[[ INFORMATION SHOWN, beginning ]]
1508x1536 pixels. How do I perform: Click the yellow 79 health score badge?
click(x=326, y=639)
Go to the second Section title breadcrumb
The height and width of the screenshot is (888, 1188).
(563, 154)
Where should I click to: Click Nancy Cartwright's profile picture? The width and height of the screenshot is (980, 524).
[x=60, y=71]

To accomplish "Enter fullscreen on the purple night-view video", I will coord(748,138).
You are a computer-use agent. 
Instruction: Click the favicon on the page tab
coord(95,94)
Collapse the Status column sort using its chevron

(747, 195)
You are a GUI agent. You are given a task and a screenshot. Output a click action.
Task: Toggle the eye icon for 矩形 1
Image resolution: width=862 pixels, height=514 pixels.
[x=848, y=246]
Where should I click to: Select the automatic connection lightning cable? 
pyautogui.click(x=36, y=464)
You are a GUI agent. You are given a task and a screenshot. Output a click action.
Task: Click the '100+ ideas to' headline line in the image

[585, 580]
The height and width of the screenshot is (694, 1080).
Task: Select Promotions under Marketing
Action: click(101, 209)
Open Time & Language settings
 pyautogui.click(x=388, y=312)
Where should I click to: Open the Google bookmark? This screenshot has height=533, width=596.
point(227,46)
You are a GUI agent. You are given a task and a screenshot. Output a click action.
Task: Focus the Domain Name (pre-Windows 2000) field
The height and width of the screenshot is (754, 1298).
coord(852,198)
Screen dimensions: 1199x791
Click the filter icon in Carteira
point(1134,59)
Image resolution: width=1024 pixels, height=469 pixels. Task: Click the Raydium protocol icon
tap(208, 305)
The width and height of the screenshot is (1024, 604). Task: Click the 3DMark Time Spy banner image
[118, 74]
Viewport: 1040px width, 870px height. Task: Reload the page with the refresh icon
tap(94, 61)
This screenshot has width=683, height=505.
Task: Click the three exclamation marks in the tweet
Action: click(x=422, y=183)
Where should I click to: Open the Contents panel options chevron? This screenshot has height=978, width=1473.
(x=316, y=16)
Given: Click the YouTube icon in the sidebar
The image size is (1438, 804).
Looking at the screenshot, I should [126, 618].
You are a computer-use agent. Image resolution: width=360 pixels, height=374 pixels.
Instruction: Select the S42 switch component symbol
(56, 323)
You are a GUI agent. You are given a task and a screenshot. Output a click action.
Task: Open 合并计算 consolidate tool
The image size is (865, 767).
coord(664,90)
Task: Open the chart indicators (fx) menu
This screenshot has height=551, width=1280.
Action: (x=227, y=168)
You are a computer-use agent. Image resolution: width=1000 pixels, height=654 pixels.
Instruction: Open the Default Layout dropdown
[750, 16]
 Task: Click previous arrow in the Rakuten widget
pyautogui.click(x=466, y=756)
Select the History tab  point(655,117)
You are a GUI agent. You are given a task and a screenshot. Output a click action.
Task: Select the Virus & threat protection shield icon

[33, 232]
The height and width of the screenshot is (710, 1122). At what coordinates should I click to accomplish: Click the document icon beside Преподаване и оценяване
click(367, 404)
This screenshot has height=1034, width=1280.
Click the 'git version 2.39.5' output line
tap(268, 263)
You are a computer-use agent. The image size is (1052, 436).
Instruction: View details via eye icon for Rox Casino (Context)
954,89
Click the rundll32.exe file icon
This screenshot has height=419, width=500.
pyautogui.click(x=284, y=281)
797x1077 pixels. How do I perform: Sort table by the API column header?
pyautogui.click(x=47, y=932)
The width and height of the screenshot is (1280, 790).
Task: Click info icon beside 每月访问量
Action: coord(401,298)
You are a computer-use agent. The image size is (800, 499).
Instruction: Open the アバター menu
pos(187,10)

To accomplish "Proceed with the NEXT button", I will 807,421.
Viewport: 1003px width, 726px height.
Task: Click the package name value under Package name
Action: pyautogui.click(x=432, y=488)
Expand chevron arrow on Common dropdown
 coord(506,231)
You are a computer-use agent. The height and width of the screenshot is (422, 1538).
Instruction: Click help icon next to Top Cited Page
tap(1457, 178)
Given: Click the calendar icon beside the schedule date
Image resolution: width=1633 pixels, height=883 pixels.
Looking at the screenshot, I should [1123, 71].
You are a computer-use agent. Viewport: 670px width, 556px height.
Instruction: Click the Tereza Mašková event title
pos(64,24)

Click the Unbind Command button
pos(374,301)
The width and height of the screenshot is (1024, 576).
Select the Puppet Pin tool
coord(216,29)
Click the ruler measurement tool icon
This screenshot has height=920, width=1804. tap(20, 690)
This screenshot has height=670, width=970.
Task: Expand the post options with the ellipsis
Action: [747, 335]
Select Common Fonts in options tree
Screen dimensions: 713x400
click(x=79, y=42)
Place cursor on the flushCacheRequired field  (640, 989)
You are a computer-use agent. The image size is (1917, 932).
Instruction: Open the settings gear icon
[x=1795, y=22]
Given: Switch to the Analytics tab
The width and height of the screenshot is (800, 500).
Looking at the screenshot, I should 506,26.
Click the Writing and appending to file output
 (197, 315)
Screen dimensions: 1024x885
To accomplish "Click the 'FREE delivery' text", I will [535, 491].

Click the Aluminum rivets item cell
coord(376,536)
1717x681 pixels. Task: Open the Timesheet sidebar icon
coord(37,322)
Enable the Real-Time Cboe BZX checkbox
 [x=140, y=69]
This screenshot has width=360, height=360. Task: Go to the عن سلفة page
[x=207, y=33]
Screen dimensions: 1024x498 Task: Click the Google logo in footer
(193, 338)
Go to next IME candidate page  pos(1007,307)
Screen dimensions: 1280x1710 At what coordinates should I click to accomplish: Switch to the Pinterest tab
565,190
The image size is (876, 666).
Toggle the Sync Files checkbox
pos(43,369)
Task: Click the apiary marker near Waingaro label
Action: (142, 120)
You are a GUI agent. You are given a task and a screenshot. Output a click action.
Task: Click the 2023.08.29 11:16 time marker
[[ INFORMATION SHOWN, end ]]
## WORK TASK
Retype the material in full. Each word must match.

## TASK SOLUTION
1508x1536 pixels. How do I perform: Click the yellow 79 health score badge?
click(x=326, y=639)
Go to the second Section title breadcrumb
The height and width of the screenshot is (888, 1188).
(563, 154)
Where should I click to: Click Nancy Cartwright's profile picture? The width and height of the screenshot is (980, 524).
[x=60, y=71]

To accomplish "Enter fullscreen on the purple night-view video", I will coord(748,138).
You are a computer-use agent. 
Instruction: Click the favicon on the page tab
coord(95,94)
Collapse the Status column sort using its chevron

(747, 195)
You are a GUI agent. You are given a task and a screenshot. Output a click action.
Task: Toggle the eye icon for 矩形 1
Image resolution: width=862 pixels, height=514 pixels.
[x=848, y=246]
Where should I click to: Select the automatic connection lightning cable? 
pyautogui.click(x=36, y=464)
You are a GUI agent. You are given a task and a screenshot. Output a click action.
Task: Click the '100+ ideas to' headline line in the image

[585, 580]
The height and width of the screenshot is (694, 1080).
Task: Select Promotions under Marketing
Action: click(101, 209)
Open Time & Language settings
 pyautogui.click(x=388, y=312)
Where should I click to: Open the Google bookmark? This screenshot has height=533, width=596.
point(227,46)
You are a GUI agent. You are given a task and a screenshot. Output a click action.
Task: Focus the Domain Name (pre-Windows 2000) field
The height and width of the screenshot is (754, 1298).
coord(852,198)
Screen dimensions: 1199x791
Click the filter icon in Carteira
point(1134,59)
Image resolution: width=1024 pixels, height=469 pixels. Task: Click the Raydium protocol icon
tap(208, 305)
The width and height of the screenshot is (1024, 604). Task: Click the 3DMark Time Spy banner image
[118, 74]
Viewport: 1040px width, 870px height. Task: Reload the page with the refresh icon
tap(94, 61)
This screenshot has width=683, height=505.
Task: Click the three exclamation marks in the tweet
Action: click(x=422, y=183)
Where should I click to: Open the Contents panel options chevron? This screenshot has height=978, width=1473.
(x=316, y=16)
Given: Click the YouTube icon in the sidebar
The image size is (1438, 804).
Looking at the screenshot, I should [126, 618].
You are a computer-use agent. Image resolution: width=360 pixels, height=374 pixels.
Instruction: Select the S42 switch component symbol
(56, 323)
You are a GUI agent. You are given a task and a screenshot. Output a click action.
Task: Open 合并计算 consolidate tool
The image size is (865, 767).
coord(664,90)
Task: Open the chart indicators (fx) menu
This screenshot has height=551, width=1280.
Action: (x=227, y=168)
You are a computer-use agent. Image resolution: width=1000 pixels, height=654 pixels.
Instruction: Open the Default Layout dropdown
[750, 16]
 Task: Click previous arrow in the Rakuten widget
pyautogui.click(x=466, y=756)
Select the History tab  point(655,117)
You are a GUI agent. You are given a task and a screenshot. Output a click action.
Task: Select the Virus & threat protection shield icon

[33, 232]
The height and width of the screenshot is (710, 1122). At what coordinates should I click to accomplish: Click the document icon beside Преподаване и оценяване
click(367, 404)
This screenshot has height=1034, width=1280.
Click the 'git version 2.39.5' output line
tap(268, 263)
You are a computer-use agent. The image size is (1052, 436).
Instruction: View details via eye icon for Rox Casino (Context)
954,89
Click the rundll32.exe file icon
This screenshot has height=419, width=500.
pyautogui.click(x=284, y=281)
797x1077 pixels. How do I perform: Sort table by the API column header?
pyautogui.click(x=47, y=932)
The width and height of the screenshot is (1280, 790).
Task: Click info icon beside 每月访问量
Action: coord(401,298)
You are a computer-use agent. The image size is (800, 499).
Instruction: Open the アバター menu
pos(187,10)

To accomplish "Proceed with the NEXT button", I will 807,421.
Viewport: 1003px width, 726px height.
Task: Click the package name value under Package name
Action: pyautogui.click(x=432, y=488)
Expand chevron arrow on Common dropdown
 coord(506,231)
You are a computer-use agent. The height and width of the screenshot is (422, 1538).
Instruction: Click help icon next to Top Cited Page
tap(1457, 178)
Given: Click the calendar icon beside the schedule date
Image resolution: width=1633 pixels, height=883 pixels.
Looking at the screenshot, I should [1123, 71].
You are a computer-use agent. Viewport: 670px width, 556px height.
Instruction: Click the Tereza Mašková event title
pos(64,24)

Click the Unbind Command button
pos(374,301)
The width and height of the screenshot is (1024, 576).
Select the Puppet Pin tool
coord(216,29)
Click the ruler measurement tool icon
This screenshot has height=920, width=1804. tap(20, 690)
This screenshot has height=670, width=970.
Task: Expand the post options with the ellipsis
Action: [747, 335]
Select Common Fonts in options tree
Screen dimensions: 713x400
click(x=79, y=42)
Place cursor on the flushCacheRequired field  (640, 989)
You are a computer-use agent. The image size is (1917, 932).
Instruction: Open the settings gear icon
[x=1795, y=22]
Given: Switch to the Analytics tab
The width and height of the screenshot is (800, 500).
Looking at the screenshot, I should 506,26.
Click the Writing and appending to file output
 (197, 315)
Screen dimensions: 1024x885
To accomplish "Click the 'FREE delivery' text", I will [535, 491].

Click the Aluminum rivets item cell
coord(376,536)
1717x681 pixels. Task: Open the Timesheet sidebar icon
coord(37,322)
Enable the Real-Time Cboe BZX checkbox
 [x=140, y=69]
This screenshot has width=360, height=360. Task: Go to the عن سلفة page
[x=207, y=33]
Screen dimensions: 1024x498 Task: Click the Google logo in footer
(193, 338)
Go to next IME candidate page  pos(1007,307)
Screen dimensions: 1280x1710 At what coordinates should I click to accomplish: Switch to the Pinterest tab
565,190
The image size is (876, 666).
Toggle the Sync Files checkbox
pos(43,369)
Task: Click the apiary marker near Waingaro label
Action: (142, 120)
You are a GUI agent. You are given a task and a screenshot. Output a click action.
Task: Click the 2023.08.29 11:16 time marker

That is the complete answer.